Talep seviyesinin, arz seviyesini aşması sonucu oluşan talep miktarındaki fazlalığı enflasyon yaratmadan kapatmanın başlıca iki yolu vardır. Birincisi talep seviyesinin arz seviyesine çekilmesi, ikincisi de arz seviyesinin talep seviyesine çıkarılmasıdır.
İlk seçenek dışa kapalı ülkelerde geçerli yöntemi oluşturmaktadır. Sıkı para politikası uygulamak suretiyle arza göre yüksek olan talep seviyesinin aşağı çekilmesini amaçlar. “Kemerleri sıkmak’’ olarak nitelenecek bu politika ile reel faiz verilmesi de dâhil tüketim seviyesi düşürülerek tasarrufların artırılması amaçlanır. Halk arasında “hayatın pahalanması” olarak nitelenir. Bu model, özellikle sermaye ihtiyacı olan ve üretim kapasitelerini kısa dönemde attıramayan gelişmekte olan ülkelerde geçerlidir.
Globalleşme hareketiyle birlikte ülkelerin gümrük duvarlarını kaldırmaları ve sermaye hareketlerinin serbest hale gelmesi, birinci yöntem yanında, ikinci yöntem olan, arz miktarı arttırılmak suretiyle, talep seviyesindeki fazlalığın giderilmesi imkânını getirmiştir. Bunun sağlanması için globalleşme sonrasında yüksek faiz düşük kur uygulaması ile ülkeye sıcak para çekilmesi gerekir. Böylece borçlanılarak elde edinilen kaynakla özellikle ara malı ithal edilerek, arz miktarını aşan talep miktarının karşılanması ve enflasyonun aşağılara çekilmesi sağlanır.

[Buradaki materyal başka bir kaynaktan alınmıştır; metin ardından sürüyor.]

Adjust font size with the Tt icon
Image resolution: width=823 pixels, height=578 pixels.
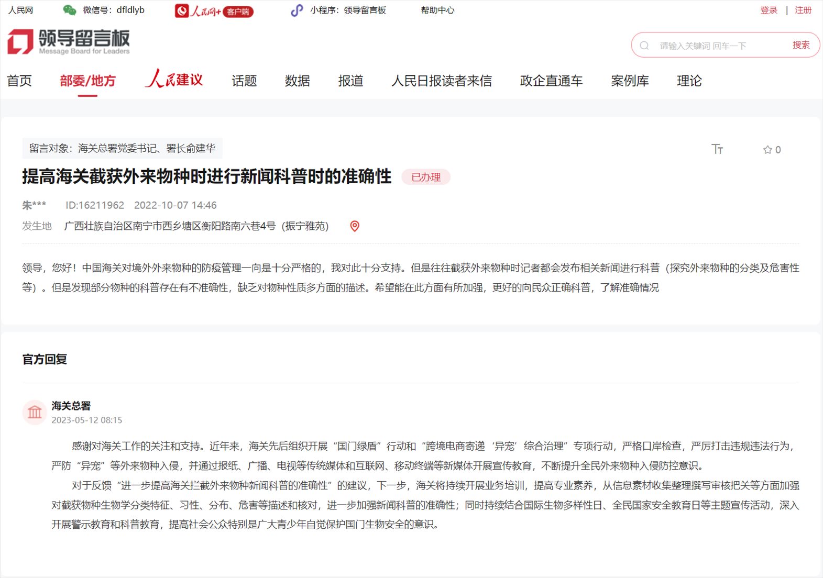[x=717, y=149]
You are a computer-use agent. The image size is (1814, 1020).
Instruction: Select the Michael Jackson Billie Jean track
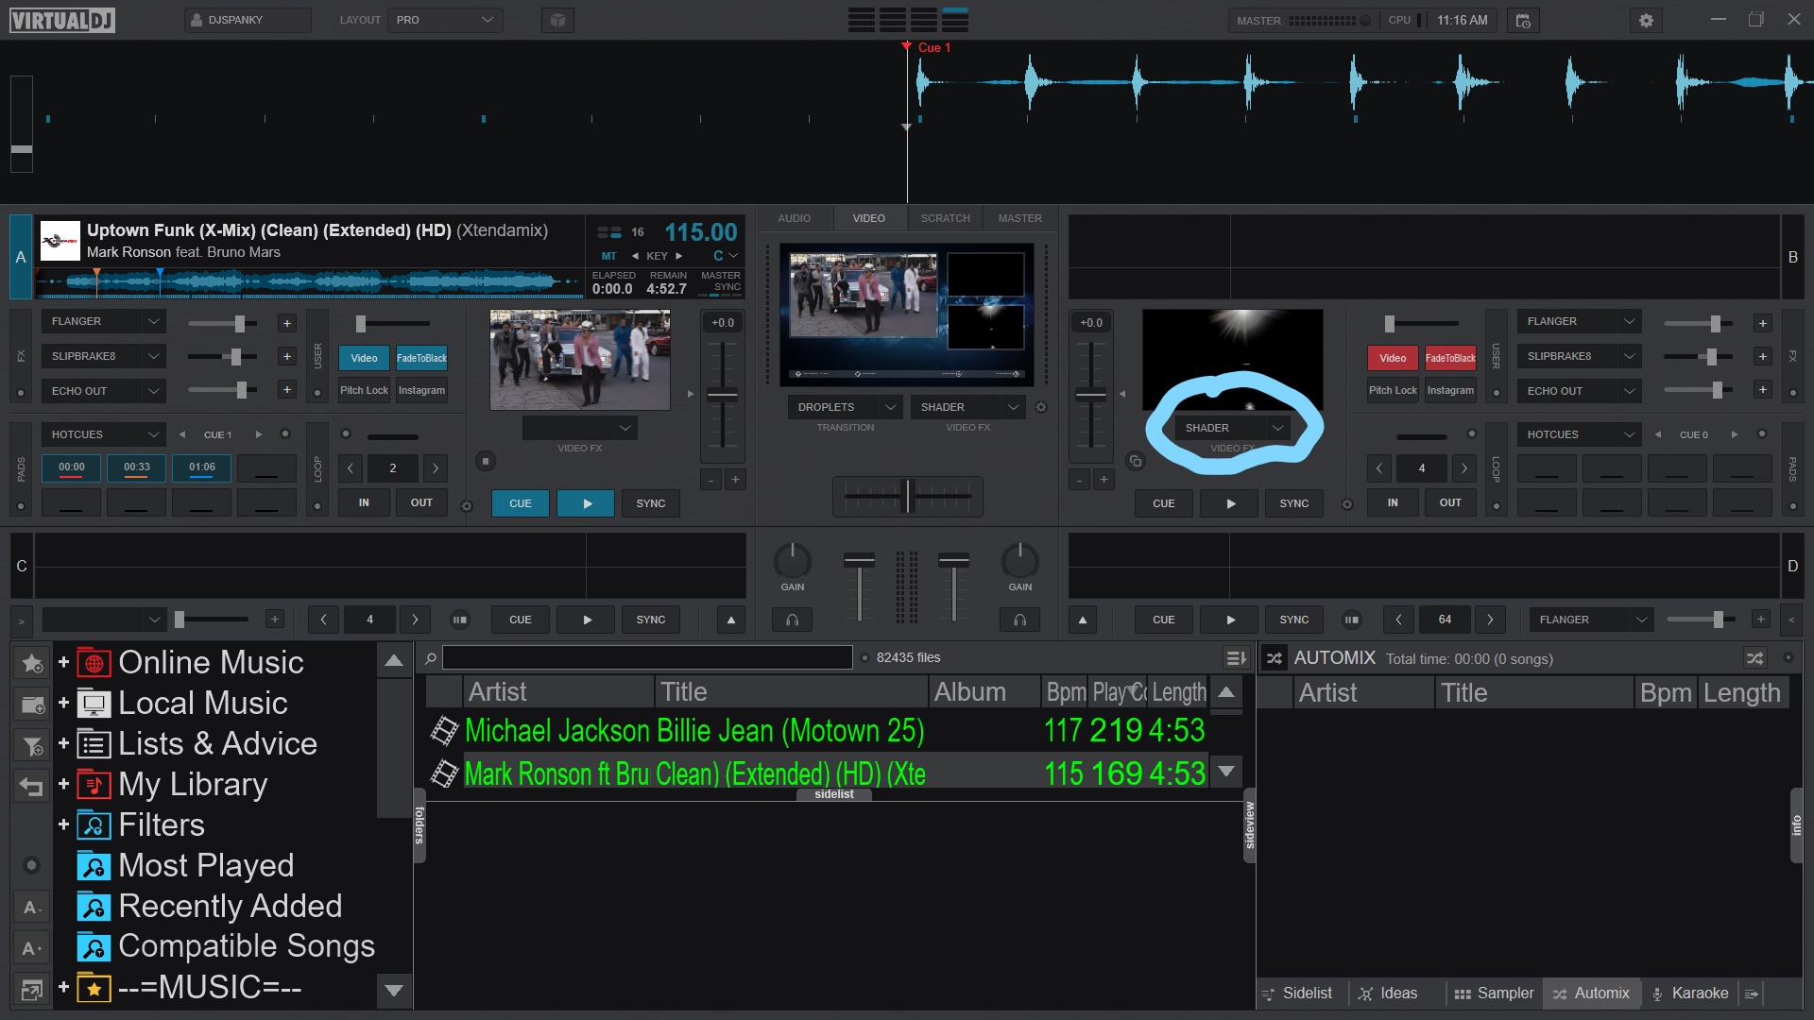click(694, 731)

Bu uygulamayla sıcak para (kısa vadeli yabancı sermaye) cazip faizlerden yararlanmak için yurt dışından getirdiği dövizleri yerli paraya çevirir. Ülkeye verilen borç niteliğindeki bu dövizlerin bollaşması sonucu, döviz kuru seviyeleri aşağı gelir. Bu durum ithal malların fiyatlarının düşmesine ancak enflasyon nedeniyle fiyatları şişmiş olan yerli malların rekabet gücünün azalmasına hatta kaybolmasına neden olur. Her geçen gün daha çok borçlanılmasını gerektiren bu sistem, devamlılığın sağlanması için sıcak paraya artan oranda faiz sağlanmasını gerekli kılar. Bu durum enflasyonu düşürse de sürdürülemez olup geçici niteliktedir. Bir dönem için ekonomik sorunları halı altına süpürerek geçici bahar havası yaratılmasını sağlar.

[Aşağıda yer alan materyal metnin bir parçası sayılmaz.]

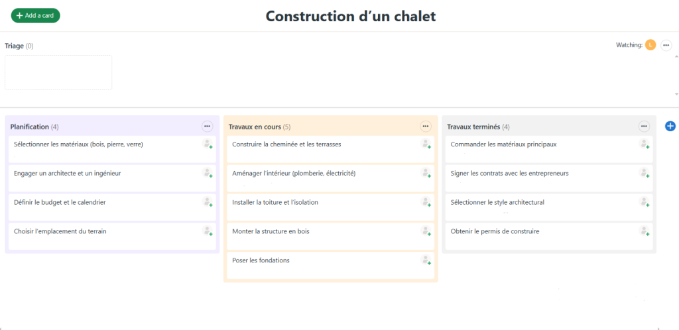Assign someone to 'Engager un architecte' card
The image size is (679, 330).
pyautogui.click(x=208, y=173)
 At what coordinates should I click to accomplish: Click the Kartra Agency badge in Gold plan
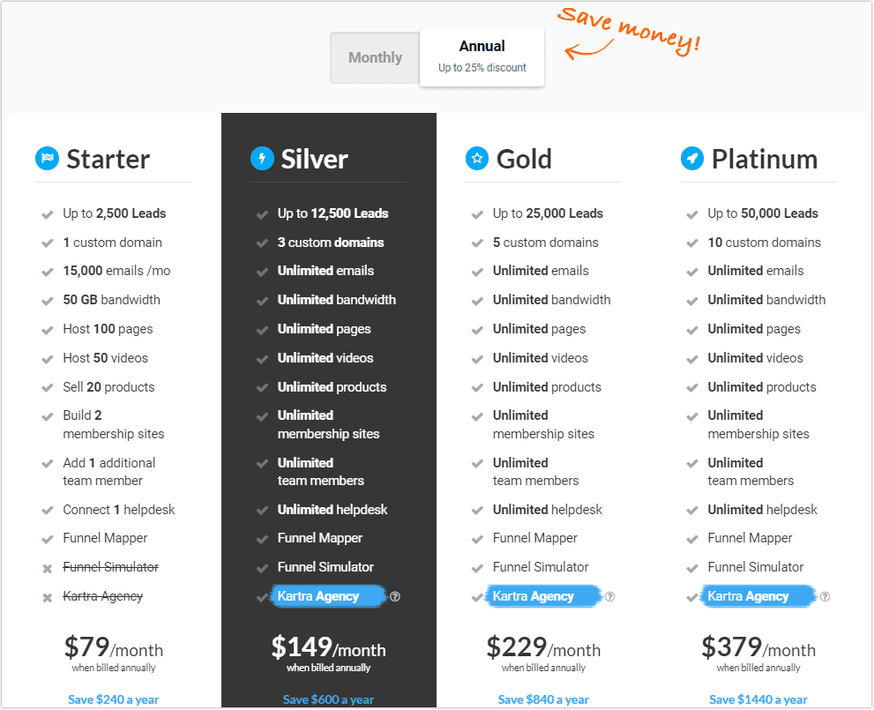[543, 595]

2002 yılından itibaren Türkiye’de uygulanmaya çalışılan bu yöntemdir. 2002 yılına %68 oranında enflasyon ile giren Türkiye, Merkez Bankası’nca istikrar sağlamak için (!) “Enflasyon hedeflemesi” adı altında bir programı uygulamaya sokmuştur. Bu programla birlikte dövizlerini TL’ye çeviren sıcak para sahipleri, %50’leri bulan faiz kazancı için ballı çiçeğe konan arılar gibi ülkemize akmıştır. Böylece aşağıdaki grafikte görüleceği gibi, enflasyon seviyeleri %6’lar seviyelerine kadar gerilemiş, döviz kuruda aşağılara inerek 10 yıl boyunca aynı kalmış, buna karşın artan ithalatla cari açık patlamış, sistemin bedeli de 115 milyar dolar borçtan 450 milyar dolara çıkmak olmuştur. Sıcak para ise yüksek faiz kazancına, sabit kalan hatta düşen döviz fiyatları ile daha düşük kurla tekrar dövize dönmenin kazancını da eklemiştir. Bu dönemi takiben artan borç seviyesine paralel ülke riskinin de yükselmesi ile sıcak paranın daha yüksek faiz talepleri, ülkemizi gerçek bir açmaza sokmuştur.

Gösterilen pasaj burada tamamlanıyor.